WHAT YOU WILL DO: Begin at the line holding "You are a GUI" and set down exactly each line through the last one below, omitting pictures. Include nothing else.
RECORDED INFORMATION START
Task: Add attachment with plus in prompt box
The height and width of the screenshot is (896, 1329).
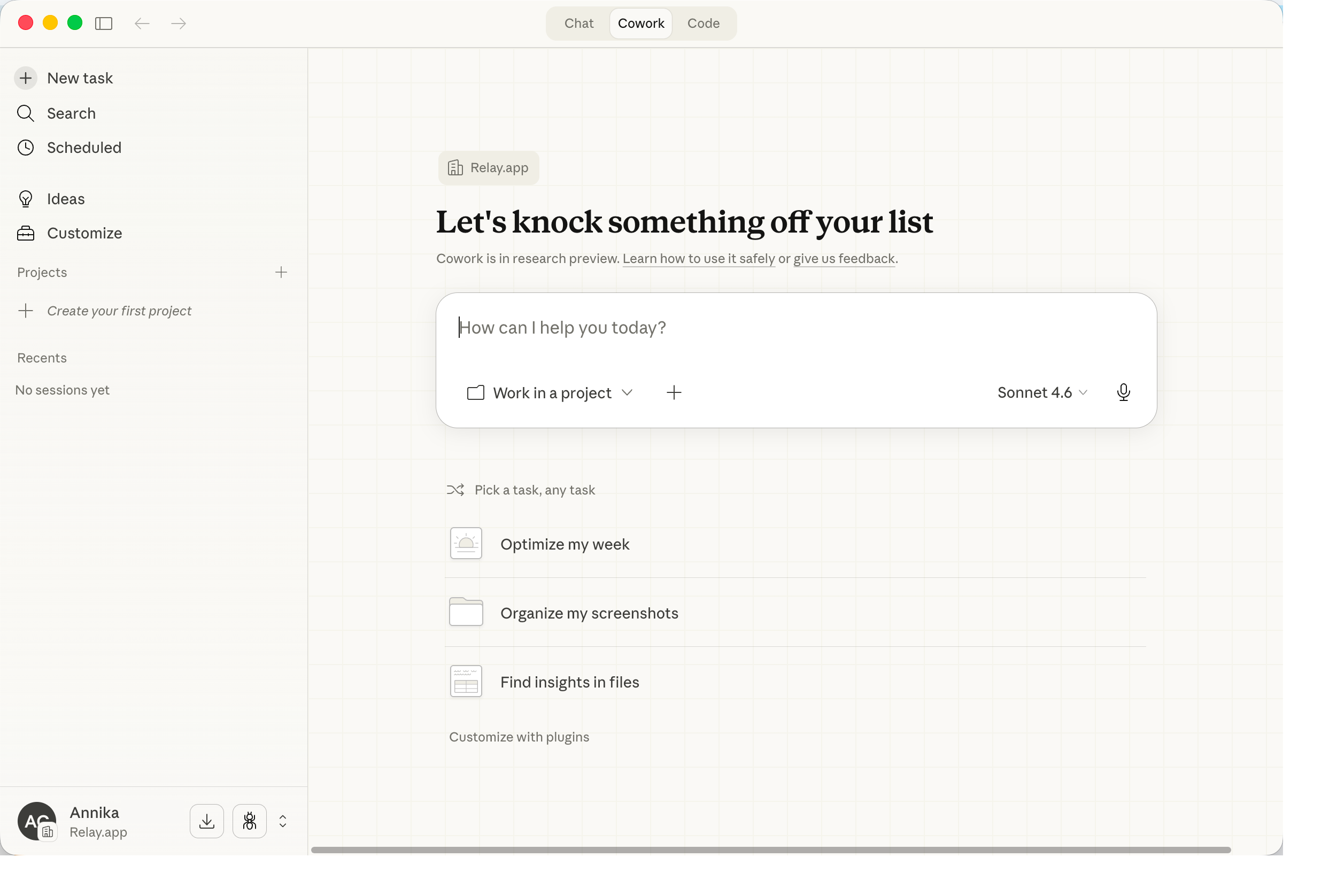Action: click(x=674, y=392)
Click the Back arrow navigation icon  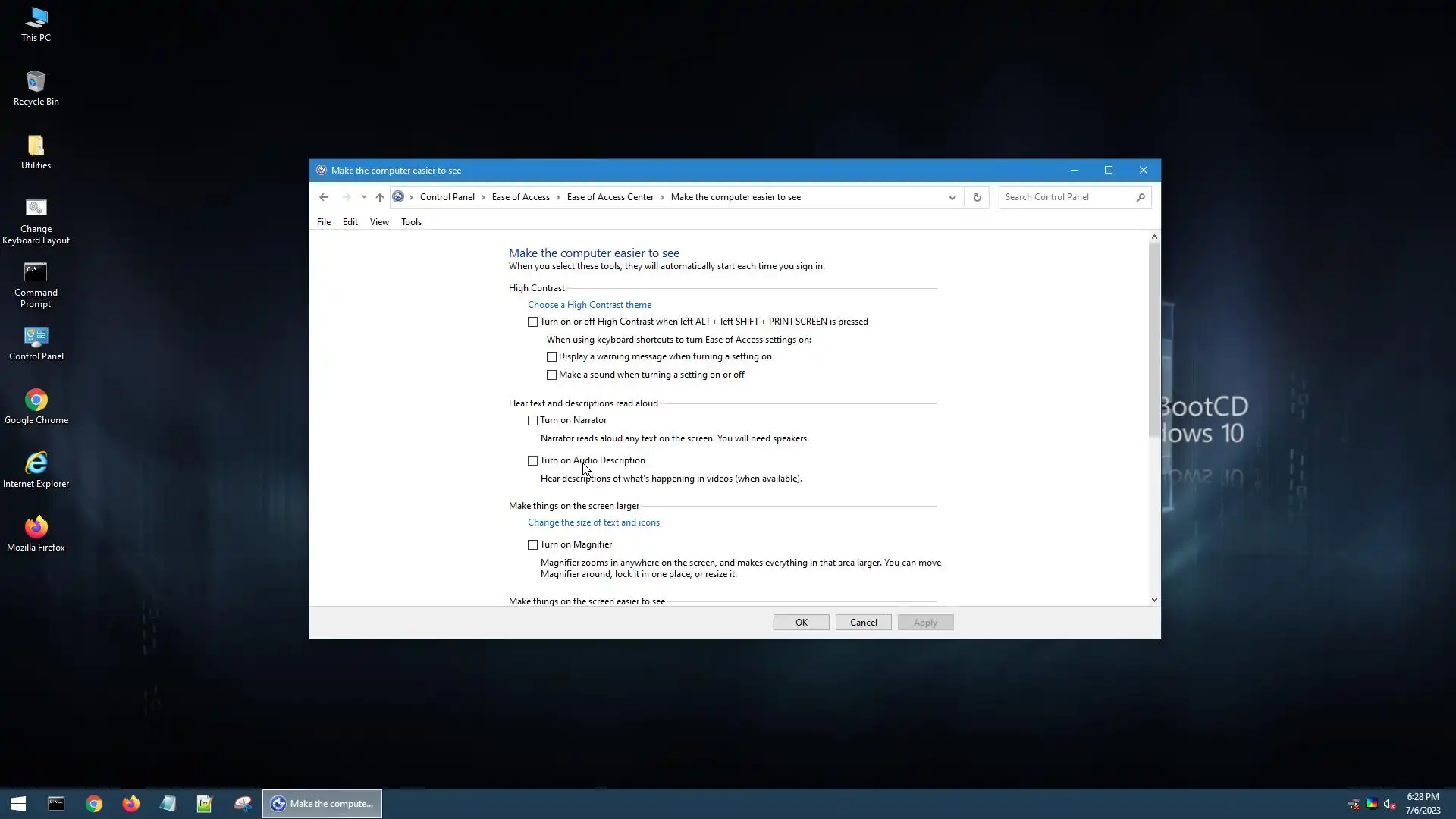point(324,197)
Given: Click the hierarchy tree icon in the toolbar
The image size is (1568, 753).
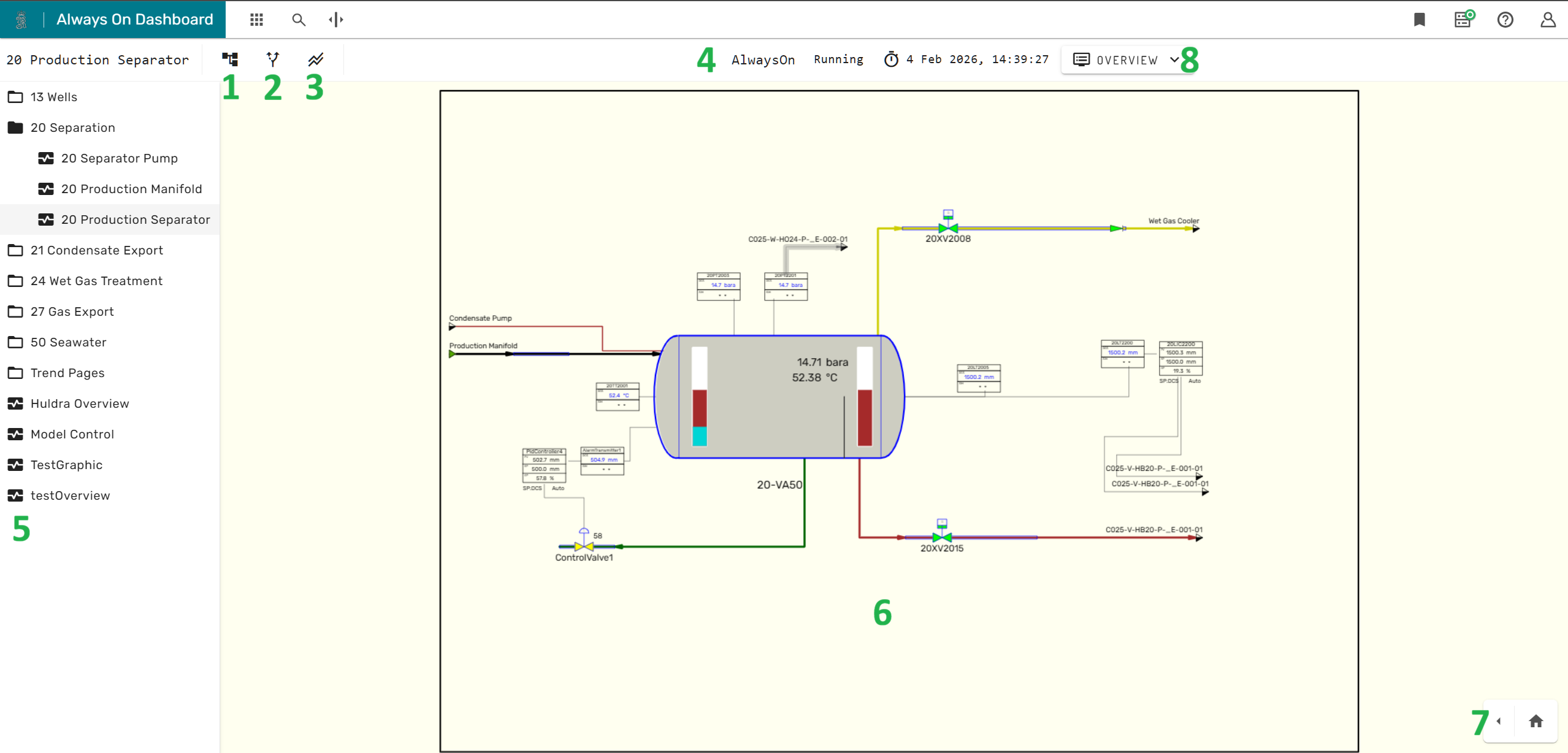Looking at the screenshot, I should (x=230, y=59).
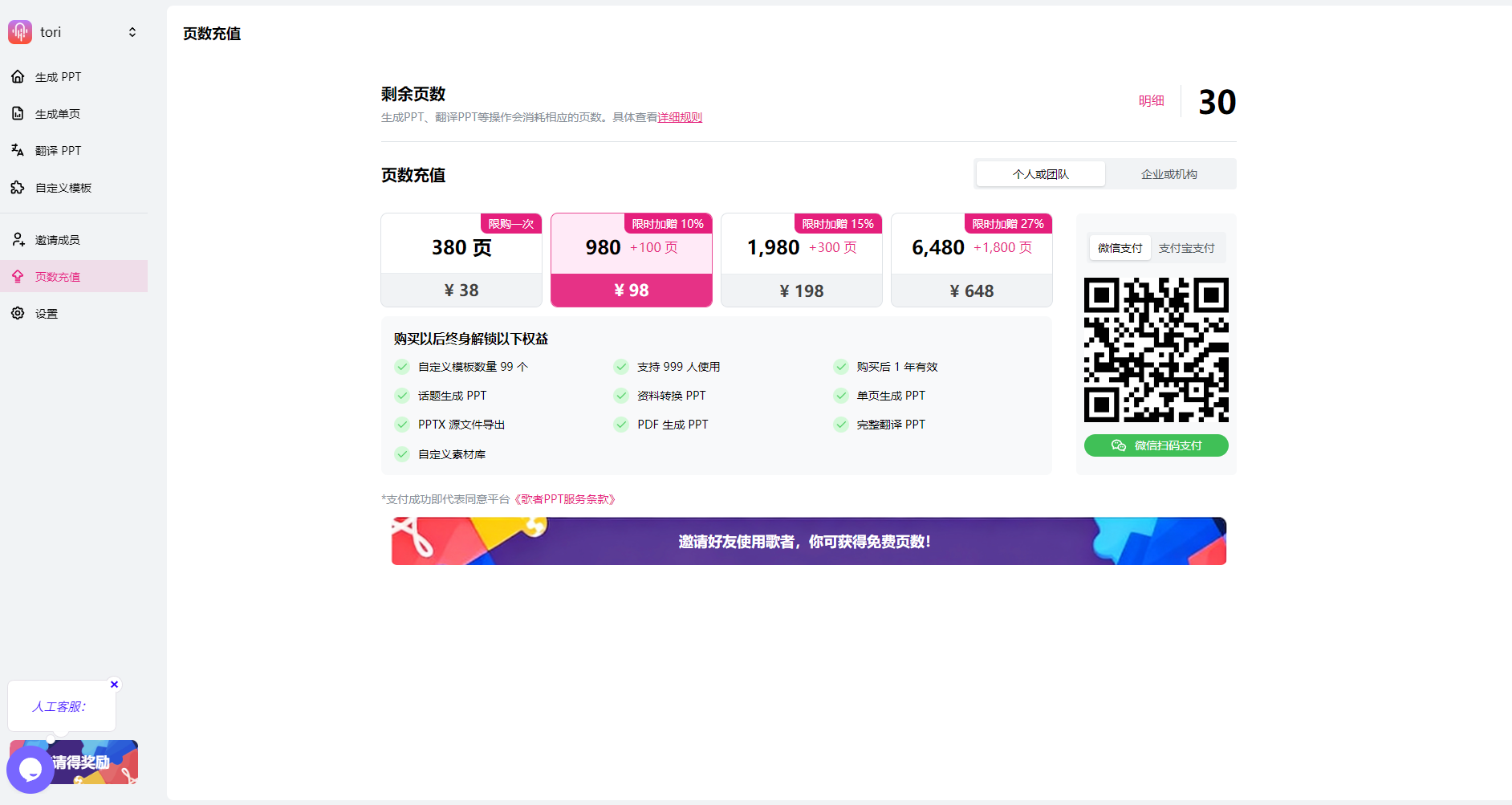Viewport: 1512px width, 805px height.
Task: Dismiss the 人工客服 popup
Action: [x=114, y=684]
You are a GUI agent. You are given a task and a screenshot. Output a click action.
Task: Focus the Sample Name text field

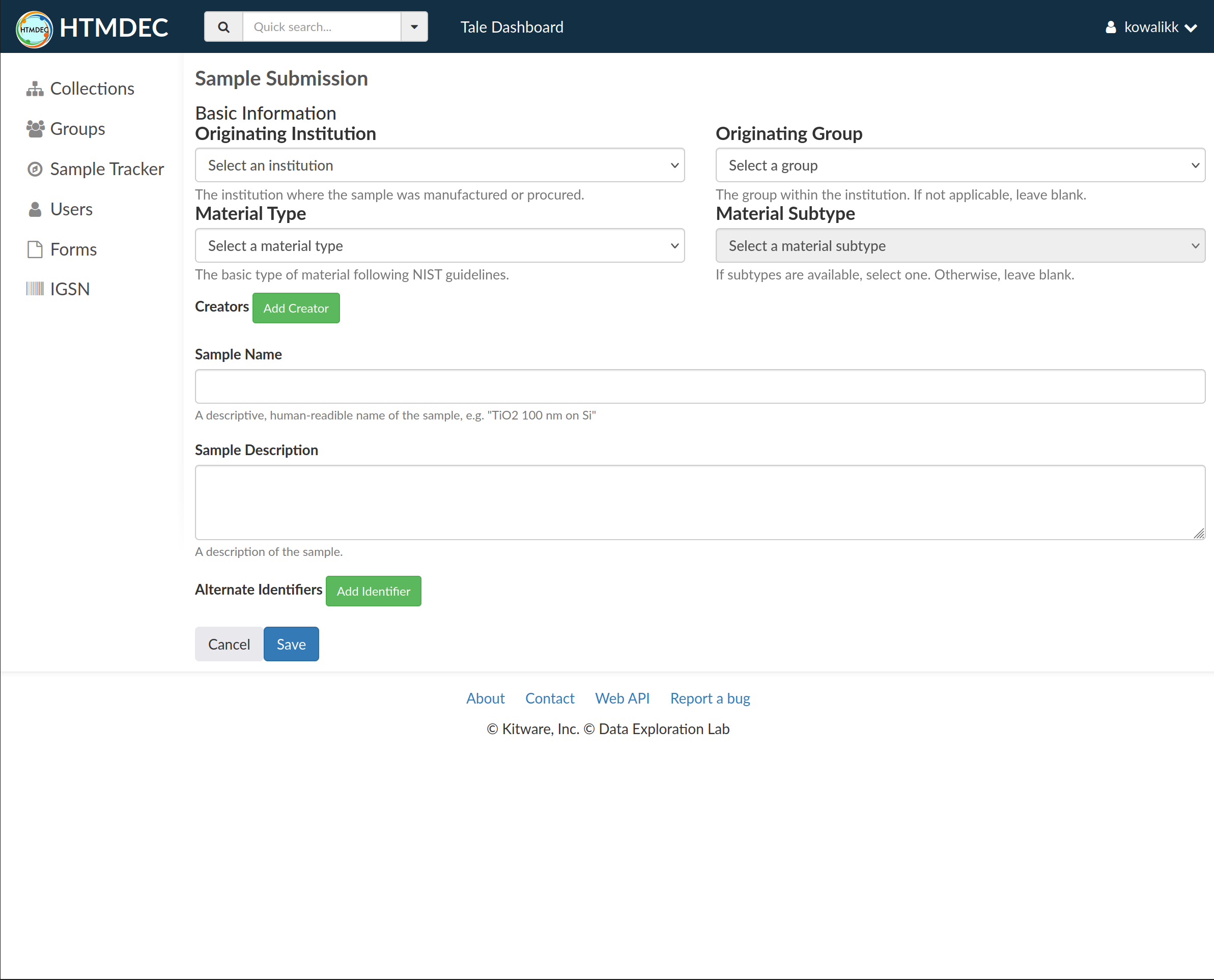coord(700,387)
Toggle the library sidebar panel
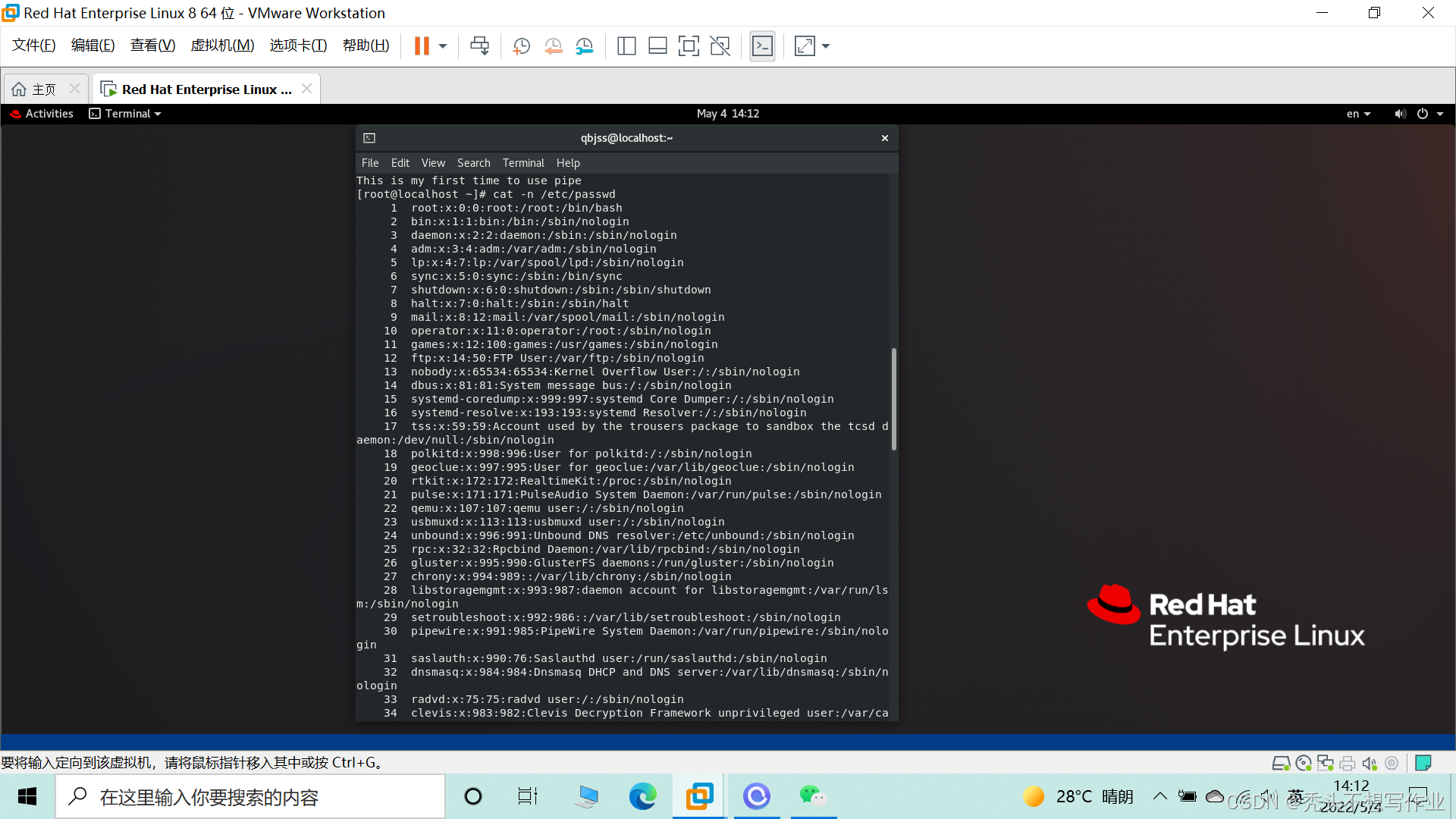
RECORDED INFORMATION END
SOLVED PROBLEM:
You are a GUI agent. You are given a task and a screenshot. Output a click action.
Task: Focus the Sample Name text field

coord(700,387)
Toggle the library sidebar panel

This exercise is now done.